How to construct a Hamiltonian for an ensemble of atoms interacting with each other?

For example if the one atom hamiltonian can be written as:

$$\hat{H}=\left(\begin{matrix}0&\Omega_p(t)&0\\\Omega_p(t)&0&\Omega_r(t)\\0&\Omega_r(t)&0\end{matrix}\right)$$

so the many atoms Hamiltonian can be written as

$$\hat{\mathcal{H}}=\hat{H}\otimes\hat{H}\otimes...\otimes\hat{H}+\sum_{j,k}^{N}V_{jk}\left|R\rangle_j\langle R\right|\otimes\left|R\rangle_k\langle R\right|$$ where $$\Omega_p(t)$$ and $$\Omega_r(t)$$ are arbitrary functions, $$|R\rangle$$ is the Rydberg stat $$V$$ is the interaction energy between Rydberg states, and $$N$$ is the number of atoms.
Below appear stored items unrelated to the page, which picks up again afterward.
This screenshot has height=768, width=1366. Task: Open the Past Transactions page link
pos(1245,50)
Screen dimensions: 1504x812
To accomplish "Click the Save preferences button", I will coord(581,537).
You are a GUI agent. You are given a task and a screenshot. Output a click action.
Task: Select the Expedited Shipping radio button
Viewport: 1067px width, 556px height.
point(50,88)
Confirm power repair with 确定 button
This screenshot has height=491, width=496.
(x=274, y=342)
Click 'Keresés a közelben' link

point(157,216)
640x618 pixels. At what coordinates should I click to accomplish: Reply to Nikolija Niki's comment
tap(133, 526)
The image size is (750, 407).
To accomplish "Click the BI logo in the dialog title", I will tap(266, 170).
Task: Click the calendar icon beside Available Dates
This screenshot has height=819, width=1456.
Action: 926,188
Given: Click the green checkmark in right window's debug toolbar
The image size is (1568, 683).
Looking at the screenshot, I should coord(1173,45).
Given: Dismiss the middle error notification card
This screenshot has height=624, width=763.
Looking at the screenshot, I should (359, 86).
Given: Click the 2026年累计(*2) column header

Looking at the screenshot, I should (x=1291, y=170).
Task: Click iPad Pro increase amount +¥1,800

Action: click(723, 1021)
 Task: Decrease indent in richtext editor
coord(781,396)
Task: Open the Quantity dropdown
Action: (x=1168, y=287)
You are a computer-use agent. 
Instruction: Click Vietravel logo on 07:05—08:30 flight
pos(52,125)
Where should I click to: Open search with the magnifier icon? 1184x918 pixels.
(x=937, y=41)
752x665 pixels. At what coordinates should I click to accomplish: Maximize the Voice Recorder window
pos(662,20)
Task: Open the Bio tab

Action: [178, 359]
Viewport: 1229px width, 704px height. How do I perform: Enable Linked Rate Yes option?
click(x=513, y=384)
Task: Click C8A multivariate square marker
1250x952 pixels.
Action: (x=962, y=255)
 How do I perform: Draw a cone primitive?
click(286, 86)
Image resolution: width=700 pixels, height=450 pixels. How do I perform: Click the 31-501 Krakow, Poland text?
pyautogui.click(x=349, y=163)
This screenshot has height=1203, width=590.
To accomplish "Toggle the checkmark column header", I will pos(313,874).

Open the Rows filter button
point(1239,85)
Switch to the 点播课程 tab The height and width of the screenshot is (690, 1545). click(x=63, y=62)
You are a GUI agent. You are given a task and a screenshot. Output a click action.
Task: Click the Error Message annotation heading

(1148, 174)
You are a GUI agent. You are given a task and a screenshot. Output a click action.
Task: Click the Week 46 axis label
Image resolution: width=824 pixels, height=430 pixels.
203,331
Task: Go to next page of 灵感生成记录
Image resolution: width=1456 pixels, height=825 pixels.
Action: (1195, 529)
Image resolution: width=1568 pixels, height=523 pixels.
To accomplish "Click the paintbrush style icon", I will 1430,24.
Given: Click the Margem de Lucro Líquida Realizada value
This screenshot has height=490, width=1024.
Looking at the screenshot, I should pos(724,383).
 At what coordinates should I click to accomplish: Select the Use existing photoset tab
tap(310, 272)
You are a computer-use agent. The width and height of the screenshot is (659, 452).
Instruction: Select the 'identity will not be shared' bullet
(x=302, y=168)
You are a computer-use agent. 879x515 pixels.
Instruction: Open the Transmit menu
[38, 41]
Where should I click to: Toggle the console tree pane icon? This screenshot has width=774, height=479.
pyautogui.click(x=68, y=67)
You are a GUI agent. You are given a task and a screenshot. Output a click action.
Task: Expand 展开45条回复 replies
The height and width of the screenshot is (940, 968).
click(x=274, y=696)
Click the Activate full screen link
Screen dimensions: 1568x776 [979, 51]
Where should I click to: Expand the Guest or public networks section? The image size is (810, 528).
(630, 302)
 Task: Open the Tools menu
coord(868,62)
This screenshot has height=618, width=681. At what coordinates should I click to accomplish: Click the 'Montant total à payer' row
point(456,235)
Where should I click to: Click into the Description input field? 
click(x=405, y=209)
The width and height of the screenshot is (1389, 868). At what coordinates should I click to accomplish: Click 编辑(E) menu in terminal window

I am using Wolfram Mathematica and every-time I do a simulation for 3 atom, it does not work properly.

• Hi! I'm not sure where exactly such a Hamiltonian comes from (the $\hat{H}$ part looks kind of like some external drive), but this is a valid model nonetheless. Could you please give more details about what you expect as "working properly" and what you get instead? Commented Apr 16, 2021 at 8:07

I suspect that, for your single-atom Hamiltonians, you want to compose them as $$\mathcal{H}=H\otimes I\otimes I+I\otimes H\otimes I+I\otimes I\otimes H$$ (example for the 3-qubit case).